Forum: Fostering sense of home for refugees

I sat across from a woman who had experienced struggles I couldn’t even imagine. Samira, a former Iraqi reporter for Reuters, left her career, family and friends to secure the possibility of a comfortable and successful life in America for her and her 15­-year-­old son. Today, she is an overworked, full­-time translator and single mother by day and a pizza delivery worker by night. I came to this family purely with the expectation of mentoring an impressionable high school student and instead found myself on the other end of the spectrum — a learner and observer of a complex resettlement system.

International attention has renewed the age-old discussion regarding how to resettle and integrate displaced people in supposedly homogenous societies. The global community has shifted focus to filling resettlement quotas and maintaining a generous reputation amongst the public. In response to increased pressure to host more refugees, specifically from Syria, Secretary of State John Kerry recently announced that the U.S. will increase its refugee intake from 70,000 global refugees to 100,000 by 2017. Pictures of sinking boats in the Mediterranean, endless rows of tents at European borders and separated families beg the question: What does this mean for us as students in Austin?

It turns out, making an impact on this community isn’t as impossible as you might think.

Although most Americans see this as a purely foreign issue, resettlement challenges have been — and still are — a prevalent concern in local communities, including Austin. For years, Austin non­profits have struggled to fill the gap between basic resettlement services, such as documentation, living and employment, and fostering a sense of belonging in a new community. Student volunteers strengthen this effort by providing the manpower and passion that drive their work.

We saw the interest that students had for foreign issues and directed the potential toward a more meaningful end.
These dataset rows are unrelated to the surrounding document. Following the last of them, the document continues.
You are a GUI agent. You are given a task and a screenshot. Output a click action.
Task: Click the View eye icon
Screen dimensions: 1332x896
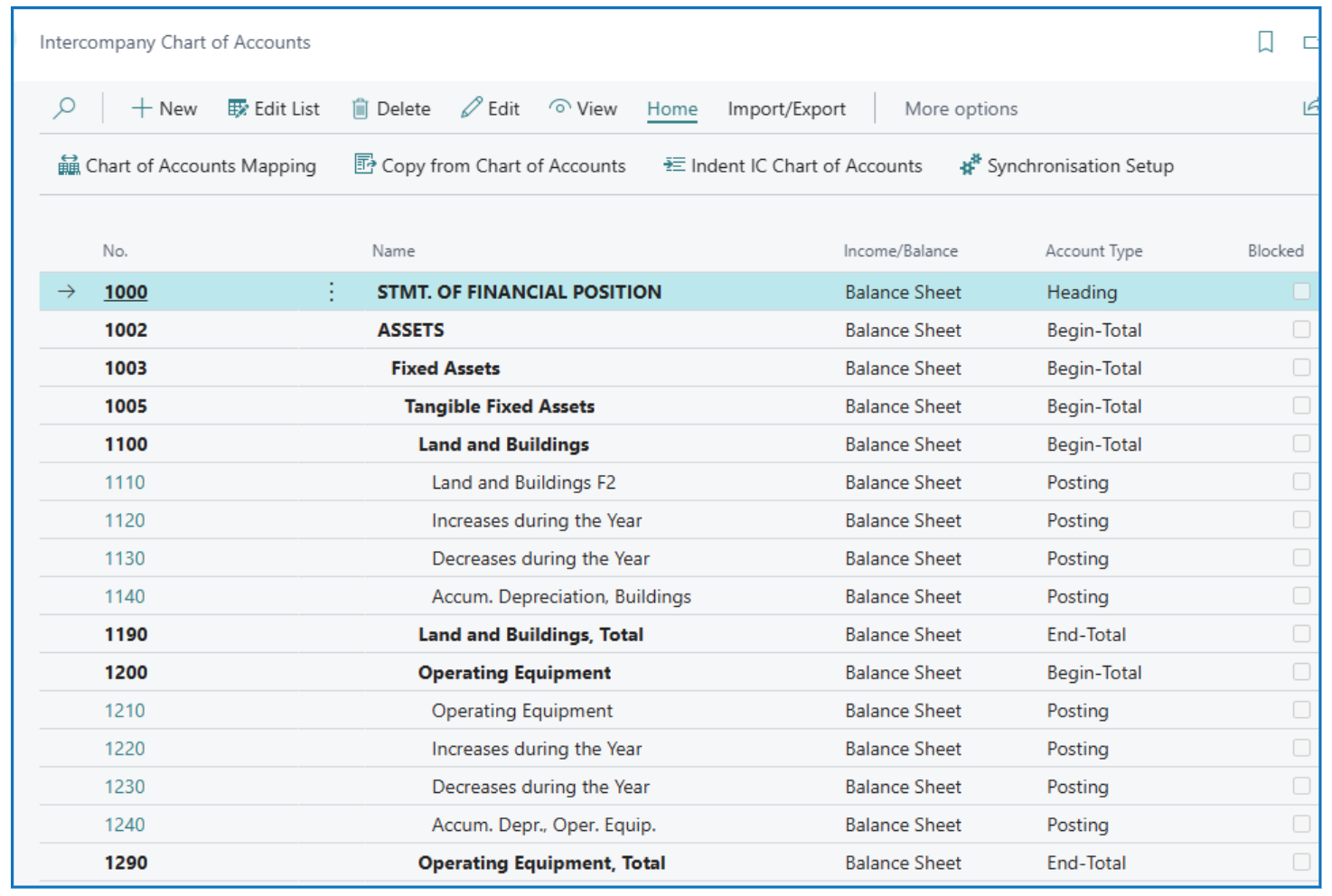coord(560,108)
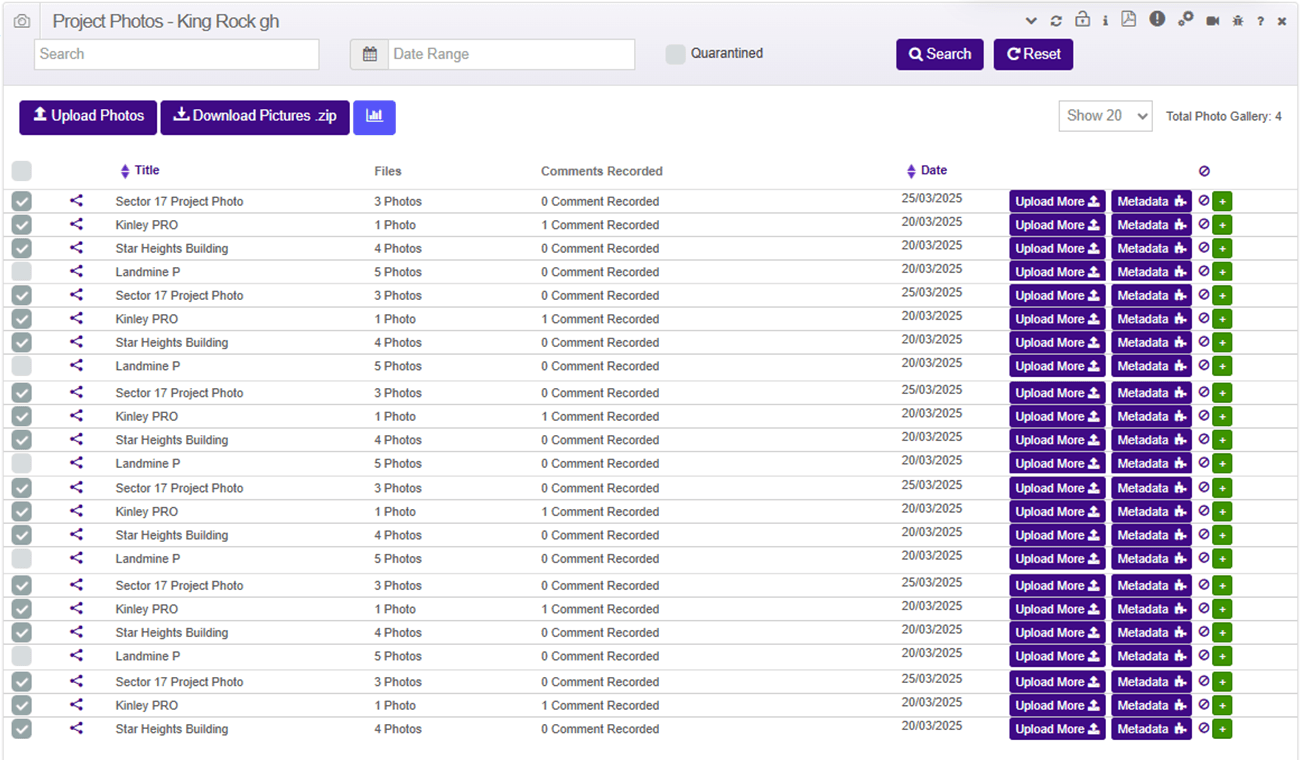Uncheck the topmost Sector 17 Project Photo checkbox
This screenshot has width=1300, height=760.
coord(22,202)
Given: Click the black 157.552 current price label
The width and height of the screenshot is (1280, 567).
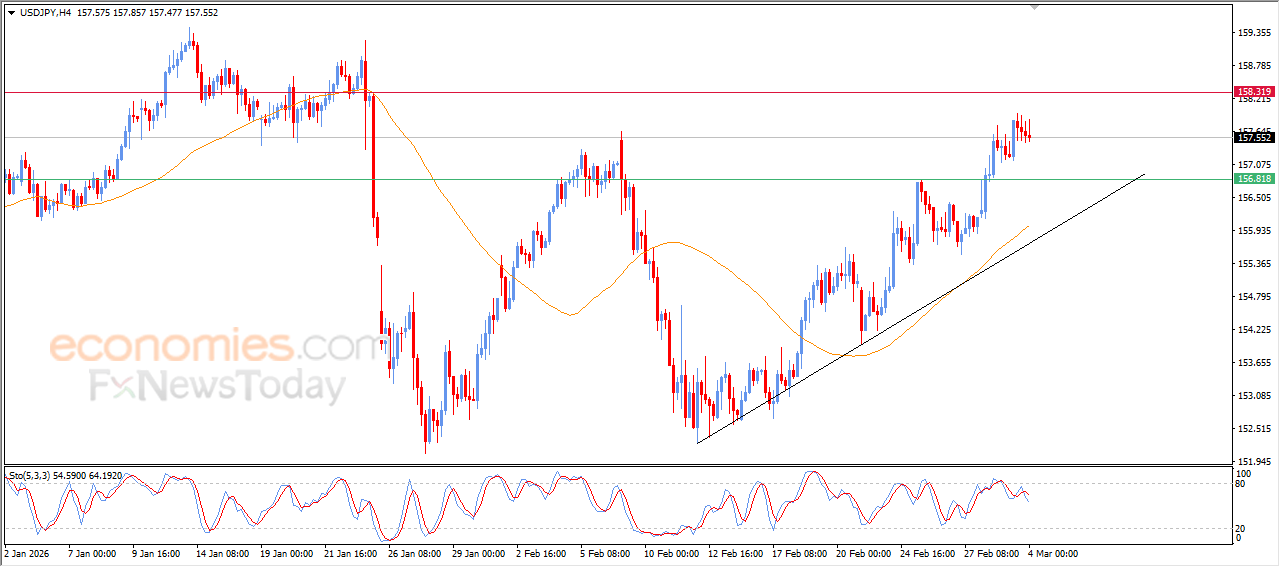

The Liberal Arts Refugee Alliance (LARA) was founded in spring 2014 to promote volunteerism in an underserved population in the Austin community: refugees, asylees and parolees. LARA localized abstract global issues, such as the current refugee crisis, and connected UT students with refugee­-related non­profits in the Austin area. Since its inception, LARA volunteers have mentored local high school students, taught English as a Second Language (ESL) and worked toward integrating new arrivals to Austin.

Our primary goal since the beginning has been building relationships. There will always be people such as Samira, who are struggling to make their city feel like home. We have an obligation to do everything we can to create a welcoming environment for these refugees. You are here in this city, so take advantage of the opportunities around you to make a difference.

Cade is a government junior and LARA’s development executive. Farsad is a Middle Eastern studies senior and LARA’s social events executive. Karnes is a Plan II junior and LARA’s president.